Pflegekräfte sind nicht gleich Pflegefachkräfte. Viele dieser Firmen verstehen unter Pflegekräften alles, was „irgendwie“ für und in der Pflege arbeitet. Pflegeassistent:innen, Pflegehelfer:innen bis hin zur Haushaltshilfe oder der ungelernten Assistent:in oder Betreuer:in.
Der Pflegenotstand bezieht sich besonders auf die Pflegefachkräfte wie Gesundheits- und Krankenpflegerin, Altenpflegerin oder Kinderkrankenpflegerin.
Diese haben eine dreijährige Berufsausbildung mit staatlichen Examen. Diese sind zumeist im Job und lesen nicht täglich Stellenanzeigen, wenn überhaupt.
Oder es sind Bewerber:innen, die häufig wegen familiären Umständen oder Kindern, nur zu bestimmte Arbeitszeiten eine Stelle antreten können.
Das ist okay, aber löst bei uns nicht die Personalnot, wenn ich eine Fachkraft für Nachtdienste benötige und es melden sich nur Leute, die montags bis freitags von acht bis sechzehn Uhr arbeiten können.
Der Pflegemarkt bei den Hilfskräften kann, je nach Region, auch angespannt sein oder noch „moderat“. Das heißt, innerhalb weniger Wochen habe ich eine Chance, eine Bewerbung landet in mein (elektronisches) Postfach.
Häusliche Intensivversorgung — kennt sie einer?
Für die außerklinische Intensivpflege oder Intensivversorgung, gesellt sich noch das erlebte Phänomen: Viele Pflegefachkräfte kennen diesen Arbeitsplatz nicht oder haben zwar eine Idee davon im Kopf, doch auch so viele Fragezeichen darin, dass sie sich dort nicht bewerben.
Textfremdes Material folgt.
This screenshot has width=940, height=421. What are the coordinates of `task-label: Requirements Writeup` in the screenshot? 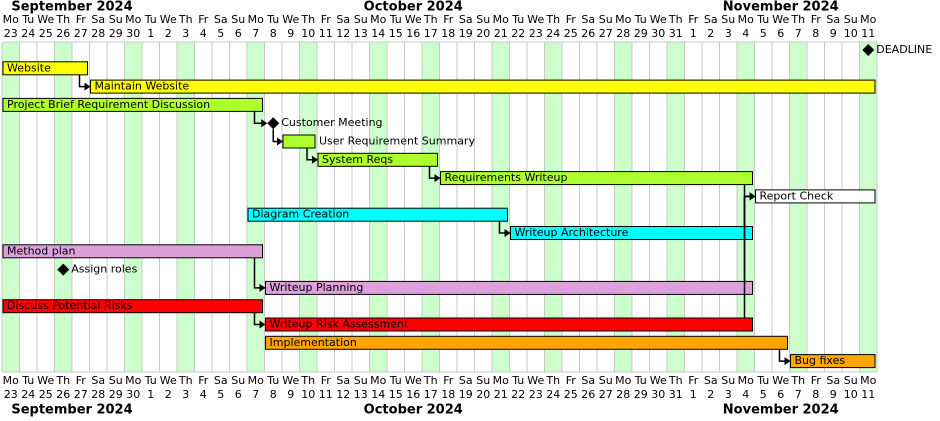 It's located at (506, 178).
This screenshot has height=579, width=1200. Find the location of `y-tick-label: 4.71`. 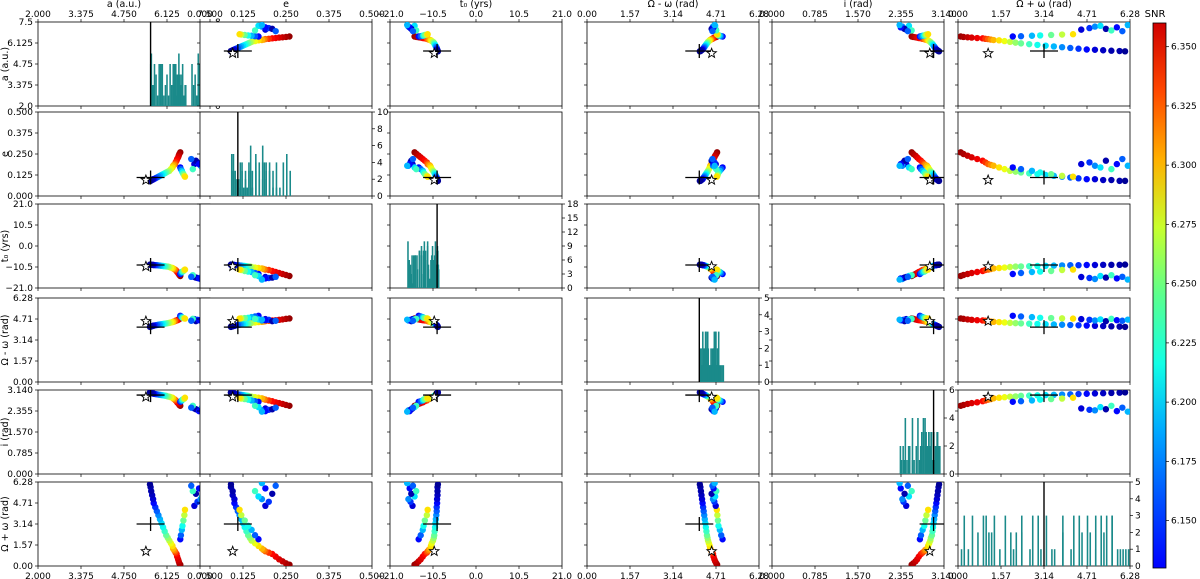

y-tick-label: 4.71 is located at coordinates (23, 320).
Und einige sind abgeschreckt, weil sie auch dort Arbeitsbedingungen erleben (oder hören) wie ständiges Einspringen und das Arbeitszeitgesetz wird verletzt.
Andere lesen über die Intensiv-WG von einem 1:3 — Schlüssel. Also eine Fachkraft auf drei Patienten. Intensivpflege und drei Patienten gleichzeitig zu pflegen, schreckt ab.
Doch in der häuslichen Intensivpflege bei den Familien liegt der Schlüssel 1:1, also eine Fachkraft auf einem Intensivkind. Das ist nötig, denn die Menschen, die darauf angewiesen sind, haben eine komplexe Erkrankung und benötigen eine ständige Krankenbeobachtung, weil jederzeit eine medizinische Maßnahme notwendig werden kann.
Ohne die Pflegefachkraft kann ein Schulkind mit Intensivpflege nicht in die Schule gehen oder ein Erwachsener mit Assistenzbedarf seinen Job nachgehen.
Sie und wir können nicht Adieu sagen der häuslichen Intensivversorgung.